Becerra v. San Carlos Apache Tribe and Northern Arapaho Tribe oral arguments attended by COLT

Supreme Court

March 25, 2024

The US Supreme Court heard oral arguments today in Becerra v. San Carlos Apache Tribe and Northern Arapaho Tribe, regarding self-determination contracts between tribes and the Indian Health Service. The outcome will clarify the meaning of “contract support costs” in a series of cases heard by the court over the last 20 years.

Many thanks to Warm Springs Chairman Smith for attending with counsel Howie Arnett and representing COLT!  San Carlos Apache Tribe Chairman Rambler and other leaders thanked COLT for the great amicus brief (below) and continuing support at the United Nations.
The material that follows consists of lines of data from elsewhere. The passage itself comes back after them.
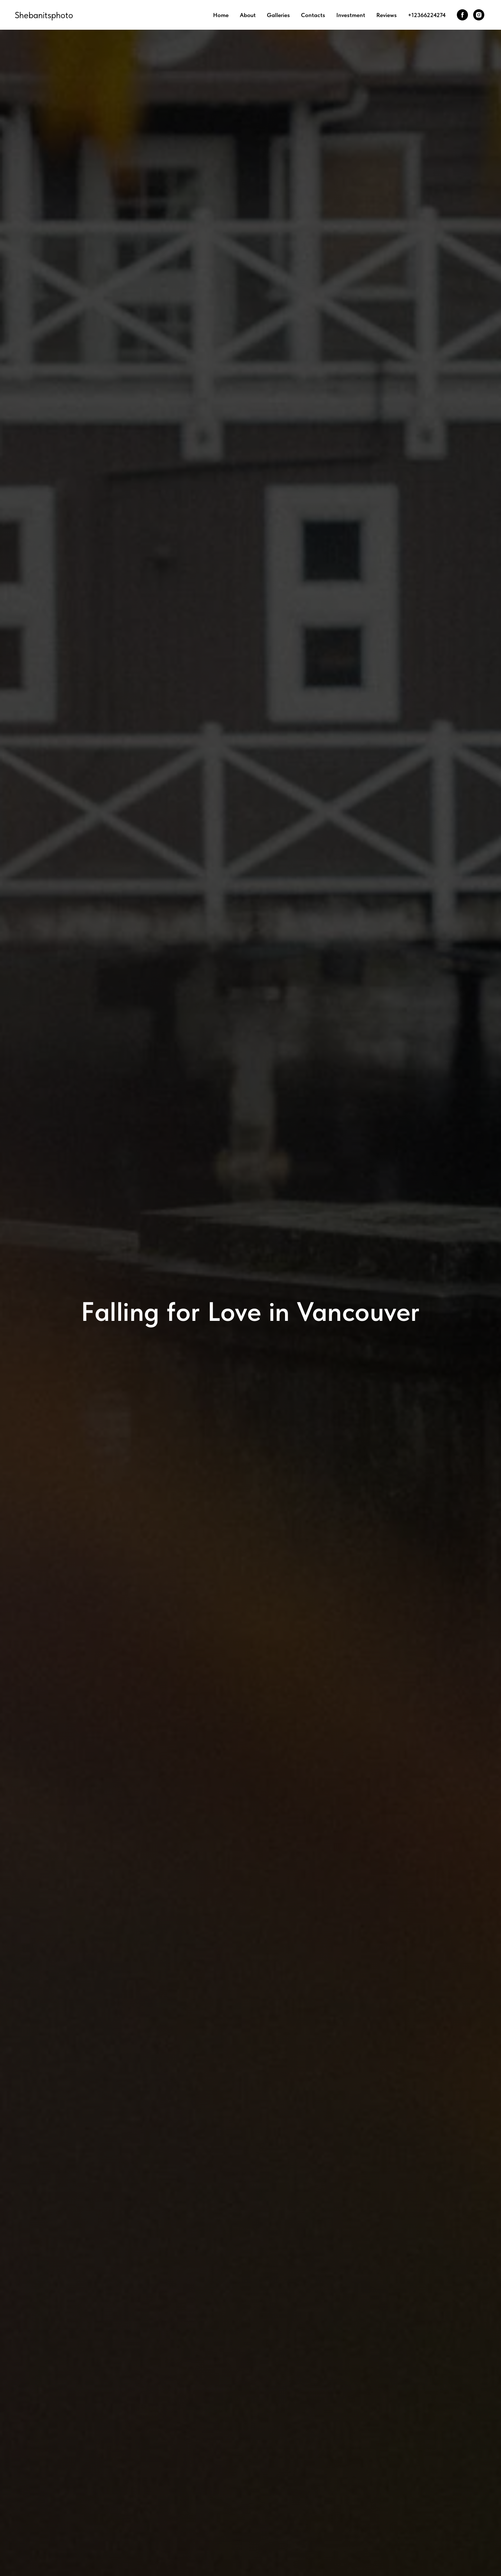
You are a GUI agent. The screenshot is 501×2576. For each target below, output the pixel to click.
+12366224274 (427, 15)
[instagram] (478, 14)
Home (221, 15)
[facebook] (462, 14)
The San Carlos Apache Tribe and the Northern Arapaho Tribe both won their cases at the circuit court level, allowing them to be paid by the IHS for contract support costs incurred by billing third-party insurers. The Biden administration subsequently appealed both tribal victories. 

From the tribal perspective, this case is about equality and fully stepping into the shoes of the United States. The tribes want the same program funding IHS would have if it was still running the program. They seek equality in funding in the program, nothing more, nothing less.

Congress recognized that Tribes incur overhead costs that federal agencies don’t incur. These include common costs for federal contractors, such as auditing and reporting, as well as costs for services that agencies receive from sister agencies. Tribes don’t have access to those services.

San Carlos Apache Tribe Chairman Rambler and other leaders and legal team outside of the US Supreme Court for oral arguments of Becerra v. San Carlos Apache Tribe and Northern Arapaho Tribe

These are unique government contracts designed to put Tribes on an equal level with IHS in terms of program dollars from whatever source. The suit seeks to enforce the special ISDA mandate to add extra overhead costs on TOP of the program dollars, so that all program dollars go into program services.

The focus for the Tribes is not being penalized by having to take that extra tribal overhead out of the program dollars (when the agency gets to use all of the program dollars on the programs).